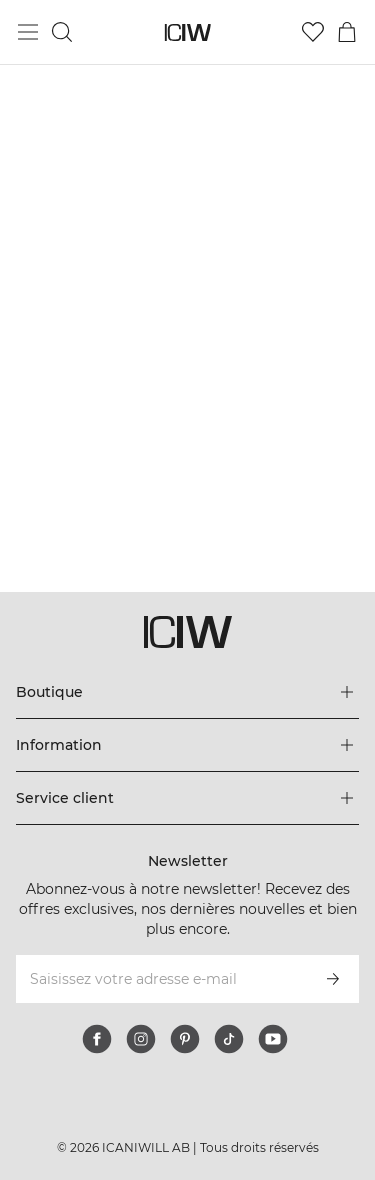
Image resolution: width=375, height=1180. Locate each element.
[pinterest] (185, 1039)
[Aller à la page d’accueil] (187, 32)
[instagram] (141, 1039)
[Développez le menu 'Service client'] (187, 798)
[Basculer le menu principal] (28, 32)
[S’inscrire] (333, 979)
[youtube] (273, 1039)
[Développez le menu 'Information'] (187, 745)
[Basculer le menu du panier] (347, 32)
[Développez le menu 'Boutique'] (187, 692)
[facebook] (97, 1039)
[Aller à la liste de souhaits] (313, 32)
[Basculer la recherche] (62, 32)
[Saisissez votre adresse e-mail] (160, 979)
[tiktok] (229, 1039)
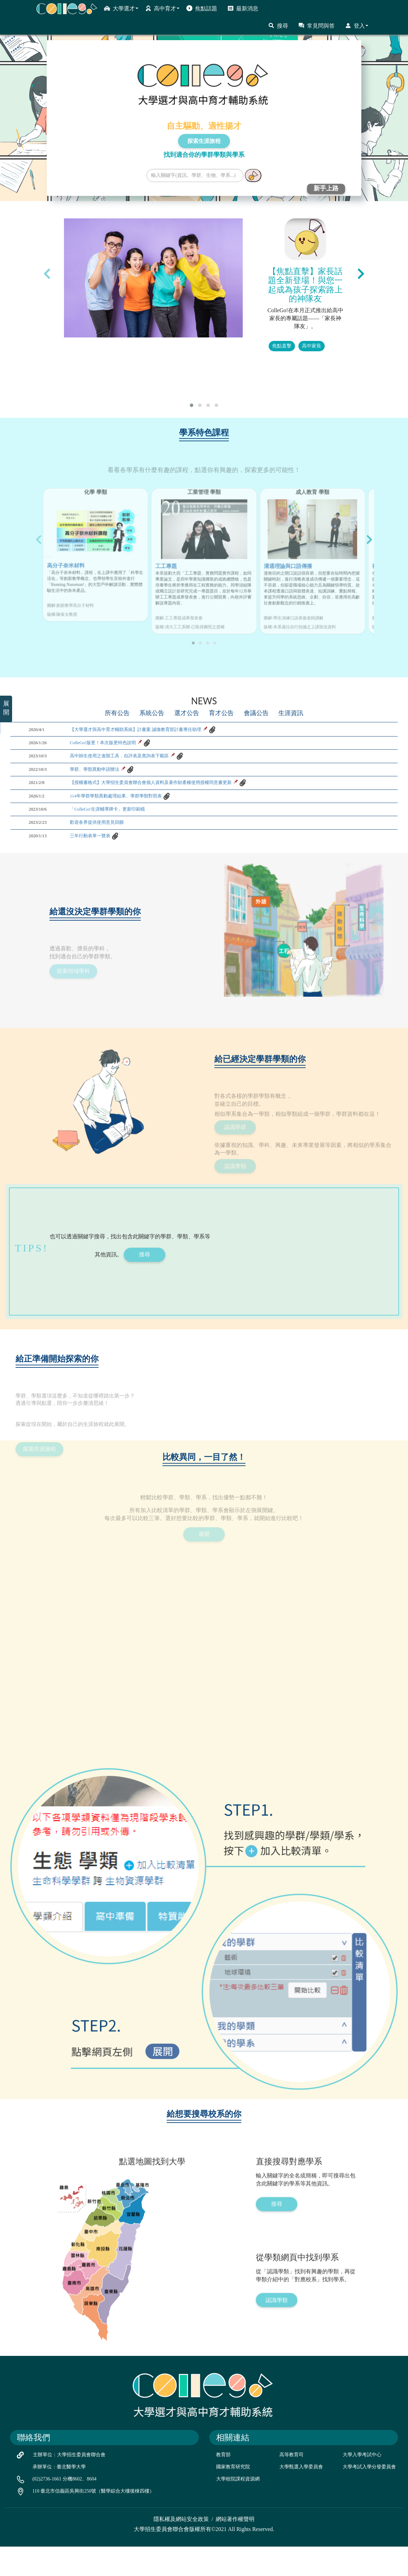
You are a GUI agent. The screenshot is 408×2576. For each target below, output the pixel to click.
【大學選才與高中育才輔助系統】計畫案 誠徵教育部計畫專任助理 (151, 763)
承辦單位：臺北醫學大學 (59, 2496)
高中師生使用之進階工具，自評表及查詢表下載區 (131, 796)
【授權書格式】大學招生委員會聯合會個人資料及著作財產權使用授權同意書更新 (169, 830)
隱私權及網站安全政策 (181, 2549)
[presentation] (47, 273)
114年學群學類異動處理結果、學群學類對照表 (126, 846)
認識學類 (277, 2370)
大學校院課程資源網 (238, 2508)
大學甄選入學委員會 (301, 2496)
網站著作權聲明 (235, 2549)
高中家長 (311, 346)
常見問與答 (316, 25)
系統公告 (150, 746)
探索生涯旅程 (204, 141)
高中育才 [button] (162, 8)
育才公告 (222, 746)
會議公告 (257, 746)
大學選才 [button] (121, 8)
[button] (191, 405)
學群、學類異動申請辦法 (100, 813)
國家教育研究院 (233, 2496)
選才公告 (186, 746)
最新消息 (243, 8)
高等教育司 (291, 2484)
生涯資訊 (293, 746)
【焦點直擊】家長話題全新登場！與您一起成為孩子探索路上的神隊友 (305, 285)
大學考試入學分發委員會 (369, 2496)
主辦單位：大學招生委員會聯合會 (69, 2484)
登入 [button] (356, 25)
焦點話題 (201, 8)
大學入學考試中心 (362, 2484)
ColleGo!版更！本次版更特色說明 (110, 780)
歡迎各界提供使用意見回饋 (103, 880)
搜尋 (278, 25)
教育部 (223, 2484)
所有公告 (114, 746)
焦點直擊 (281, 346)
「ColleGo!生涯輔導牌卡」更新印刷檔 (116, 863)
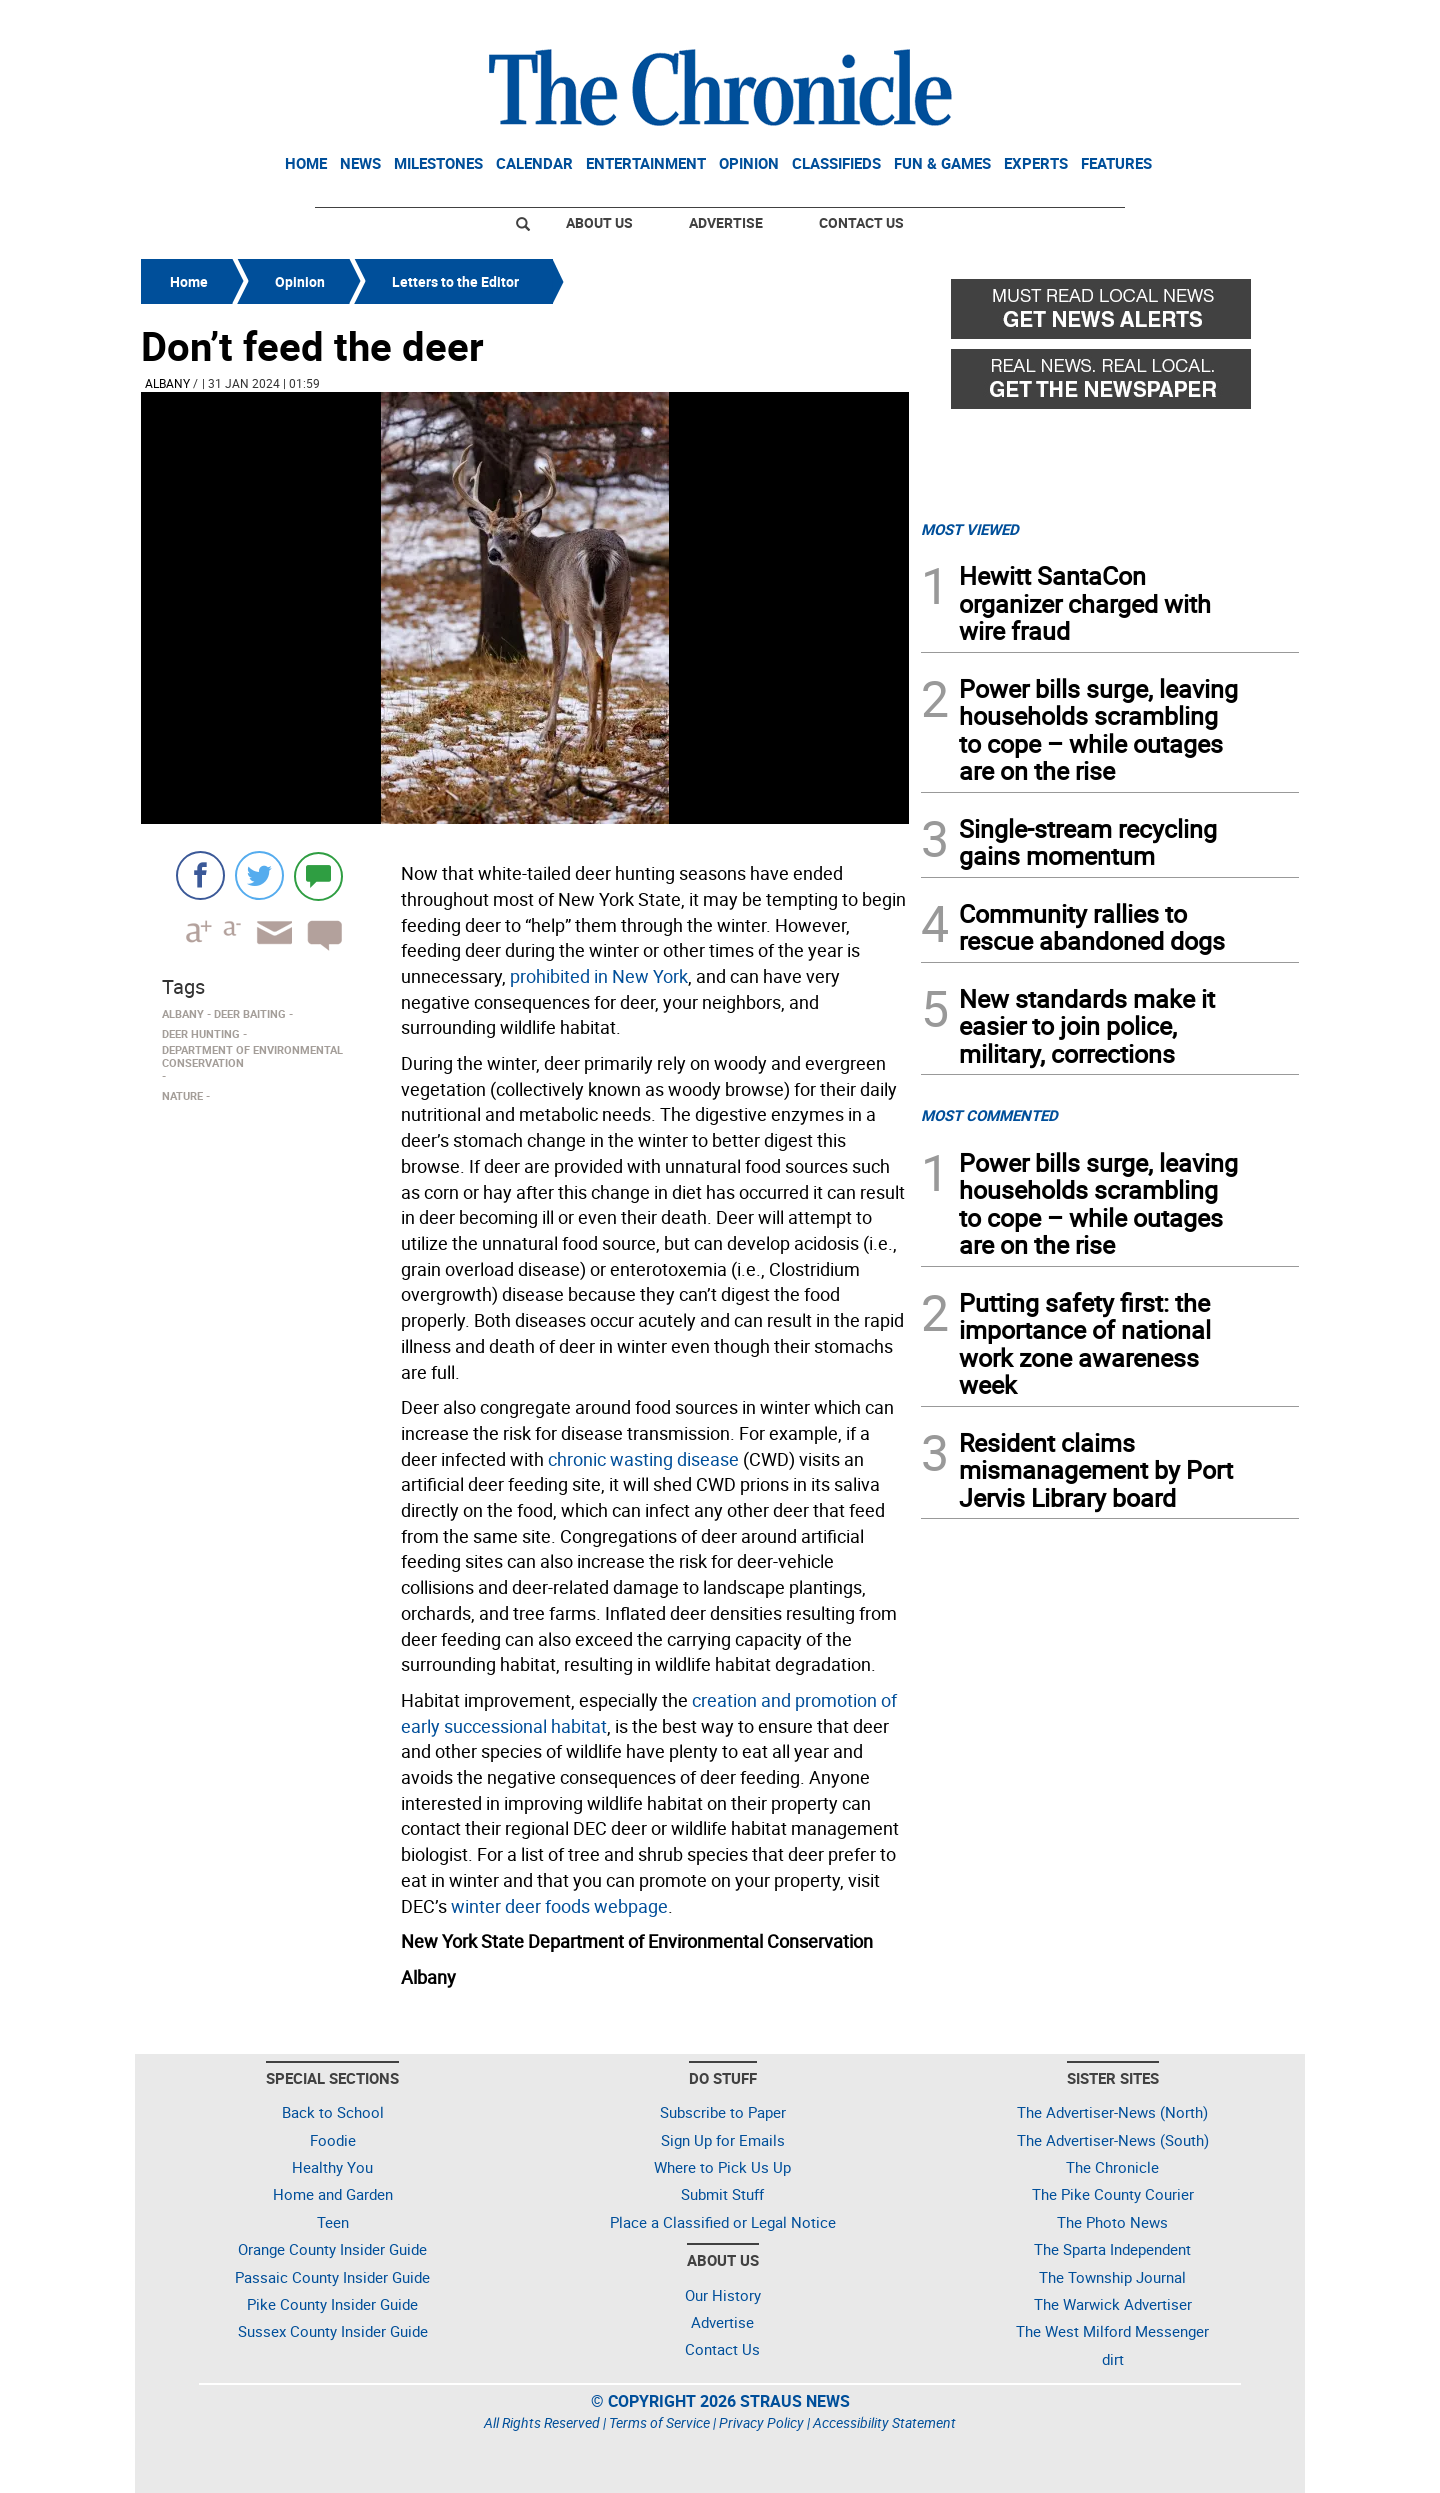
::::
**Aufgabe:**
Bearbeite alle Einträge oben so, dass „Développez“ überall durch „Ouvrez“ ersetzt wird und sonst alles gleich bleibt. Lass die Bilder in deiner Antwort weg.

**Endgültige Antwort:**
Image resolution: width=375, height=1180. Locate each element.
[pinterest] (185, 1039)
[Aller à la page d’accueil] (187, 32)
[instagram] (141, 1039)
[Ouvrez le menu 'Service client'] (187, 798)
[Basculer le menu principal] (28, 32)
[S’inscrire] (333, 979)
[youtube] (273, 1039)
[Ouvrez le menu 'Information'] (187, 745)
[Basculer le menu du panier] (347, 32)
[Ouvrez le menu 'Boutique'] (187, 692)
[facebook] (97, 1039)
[Aller à la liste de souhaits] (313, 32)
[Basculer la recherche] (62, 32)
[Saisissez votre adresse e-mail] (160, 979)
[tiktok] (229, 1039)
You are a GUI agent. The screenshot is 408×2576. For each target below, output the pixel to click.
【大學選才與高中育才輔助系統】計畫案 誠徵教育部計畫專任助理 (151, 763)
承辦單位：臺北醫學大學 (59, 2496)
高中師生使用之進階工具，自評表及查詢表下載區 (131, 796)
【授權書格式】大學招生委員會聯合會個人資料及著作財產權使用授權同意書更新 (169, 830)
隱私權及網站安全政策 (181, 2549)
[presentation] (47, 273)
114年學群學類異動處理結果、學群學類對照表 (126, 846)
認識學類 (277, 2370)
大學校院課程資源網 (238, 2508)
大學甄選入學委員會 (301, 2496)
網站著作權聲明 (235, 2549)
高中家長 (311, 346)
常見問與答 (316, 25)
系統公告 (150, 746)
探索生涯旅程 (204, 141)
高中育才 [button] (162, 8)
育才公告 (222, 746)
會議公告 (257, 746)
大學選才 [button] (121, 8)
[button] (191, 405)
學群、學類異動申請辦法 (100, 813)
國家教育研究院 (233, 2496)
選才公告 (186, 746)
最新消息 (243, 8)
高等教育司 (291, 2484)
生涯資訊 (293, 746)
【焦點直擊】家長話題全新登場！與您一起成為孩子探索路上的神隊友 (305, 285)
大學考試入學分發委員會 (369, 2496)
主辦單位：大學招生委員會聯合會 (69, 2484)
登入 [button] (356, 25)
焦點話題 (201, 8)
大學入學考試中心 (362, 2484)
ColleGo!版更！本次版更特色說明 (110, 780)
歡迎各界提供使用意見回饋 (103, 880)
搜尋 (278, 25)
教育部 (223, 2484)
所有公告 (114, 746)
焦點直擊 (281, 346)
「ColleGo!生涯輔導牌卡」更新印刷檔 (116, 863)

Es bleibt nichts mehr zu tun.